[Task objective]:
Turn the lines of the records from the one containing "The image size" through the one containing "The width and", inclusive, into a numbered list, leaving out any blank lines.

[Record excerpts]:
:::::
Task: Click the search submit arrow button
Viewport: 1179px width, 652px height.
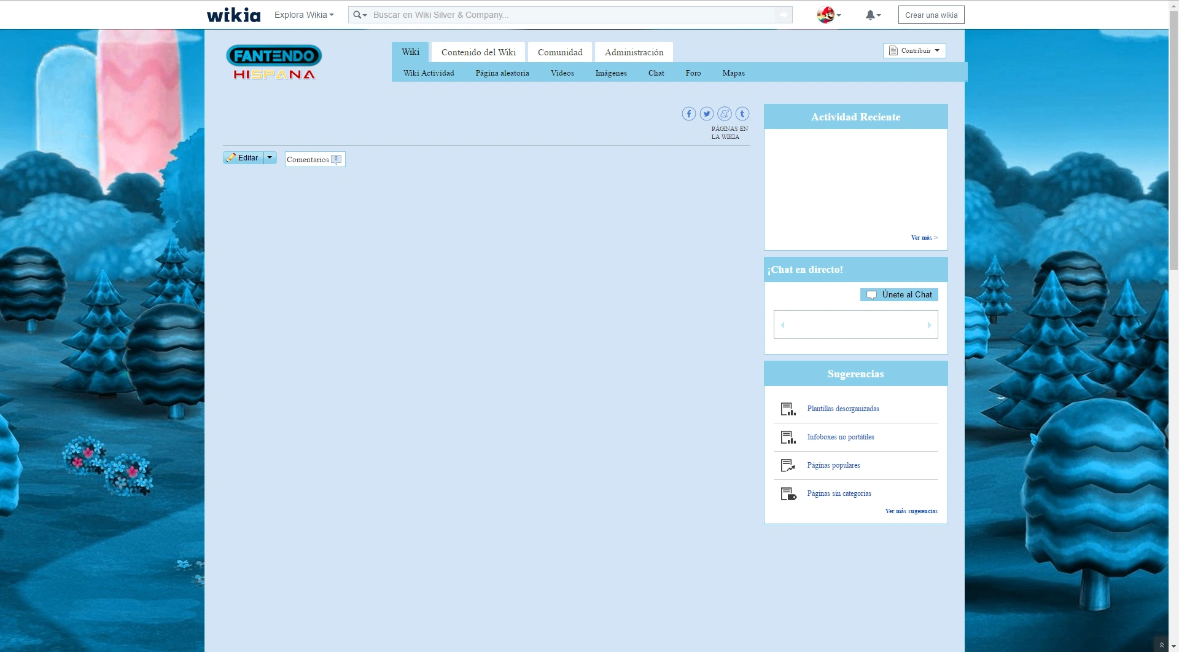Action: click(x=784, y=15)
:::::
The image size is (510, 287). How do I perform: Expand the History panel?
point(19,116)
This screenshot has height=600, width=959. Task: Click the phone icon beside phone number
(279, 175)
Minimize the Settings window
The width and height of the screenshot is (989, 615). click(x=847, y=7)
:::::
[In response]:
1. The image size is (510, 287). How do I perform: Expand the History panel?
2. point(19,116)
3. This screenshot has height=600, width=959. Task: Click the phone icon beside phone number
4. (279, 175)
5. Minimize the Settings window
6. The width and height of the screenshot is (989, 615). click(x=847, y=7)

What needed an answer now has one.